Series · 7 parts Published April 25, 2026

AWS autoposting

A scheduled Facebook poster that stays on‑topic, answers questions correctly from a Google Drive knowledge base, and doesn’t surprise you with a huge cloud bill. Seven posts on the same system — one diagram at a time — with an engineering reference at the end.

  1. 01

    A Facebook autoposting system on AWS for $2–$5 a month

    The whole system on one page — scheduled posting, topic guardrails, a Drive-based knowledge base, real-time replies.

  2. 02

    How code becomes a working system

    Push to GitHub, walk away. The cloud handles the rest — and never holds a long-lived password.

  3. 03

    How a post actually goes out

    Five quick checks between “it’s time” and “post is live.” Cheap gates first, expensive gates only when needed.

  4. 04

    How the Drive folder powers everything

    The client edits a Google Doc.
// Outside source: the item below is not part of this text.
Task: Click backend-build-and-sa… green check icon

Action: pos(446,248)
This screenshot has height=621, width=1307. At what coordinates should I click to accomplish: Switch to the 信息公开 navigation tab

The system updates itself — with a safety layer that keeps the old version live if anything looks broken.

  5. 05

    How replies work without making things up

    The bot answers from the client’s docs only — or escalates to a human. Citation required, no exceptions.

  6. 06

    What this all costs

    A coffee a month, not a Netflix subscription. Line by line, where the dollars actually go.

  7. 07

    Engineering reference: the full architecture

    Same system, drawn purely for engineers. Service names, resource identifiers, region, and the actual flow operations.

What does the autoposting system do?
It runs a Facebook page on autopilot. A scheduled posting robot picks the next queued post, runs it through five topic and brand guardrails, and publishes to the page via the Graph API. A reply robot answers inbound messages and comments using only content from a Google Drive folder the client edits — citing a knowledge-base entry on every reply or refusing to answer.
How much does it cost?
About $2–$5 per Facebook page per month at steady volume. Always-free at this scale: Lambda, EventBridge Scheduler, DynamoDB, SQS, SNS, Lambda Function URLs. Small fixed cost is dominated by Secrets Manager (~$1.20) plus pennies for S3 storage and the S3 Vectors index. Variable cost is Bedrock tokens — Titan embeddings and Claude Haiku replies — which run pennies per 1,000 replies. An AWS Budget alarm at $10/month catches anything weird.
Which platform does it post to?
Facebook Pages — outbound posts via the Graph API at /{page-id}/feed, inbound messages and comments via Meta webhook events behind a Lambda Function URL with HMAC SHA256 verification. Page access tokens last roughly 60 days and are rotated automatically by a weekly fn-token-refresh Lambda before expiry.
How does it stay on-topic?
Five-stage guardrails between scheduler and Facebook: schema check (required fields, length), keyword check (per-page allowlist plus denylist), semantic similarity check against the page’s niche centroid via Titan Text Embeddings v2, an LLM judge (Claude Haiku 4.5) that fires only on borderline cases (~5% of posts), and a verdict router that routes PASS to publish, REVIEW to email-for-approval, BLOCK to the audit table only. Cheap gates run first; expensive gates only when needed.
How does it answer messages without making things up?
RAG with a citation guardrail. The reply Lambda embeds the user’s question, searches the S3 Vectors index for the top relevant chunks, and only proceeds if the top-match score clears a confidence threshold. Claude Haiku 4.5 is instructed to answer using ONLY retrieved chunks and to return the chunk IDs it actually used. The runtime blocks any reply that didn’t cite a chunk — the structural guarantee against hallucinated prices, promos, or promises.
Where does the content come from?
A Google Drive folder per page, with four documents in a fixed shape: FAQs, pricing, promos, and a don’t-say list. The client edits Google Docs they already know — they never log into AWS. A Drive files.watch notification triggers a Sync Lambda that validates the doc; if valid, the doc is written to a versioned S3 bucket and chunked-and-embedded into the per-page vectors index. If invalid, the Sync Lambda comments back into the Drive doc and the old version stays live.
Which AWS services does it use?
Lambda (with Function URLs for webhooks), EventBridge Scheduler, DynamoDB on-demand, S3 (versioned), S3 Vectors (GA December 2025), SQS, SNS, Secrets Manager, CloudWatch Logs with seven-day retention, AWS Budgets, and Bedrock (Claude Haiku 4.5 via Global cross-Region inference, plus Titan Text Embeddings v2). No API Gateway, no NAT Gateway, no always-on compute. Region: ap-southeast-1 (Singapore).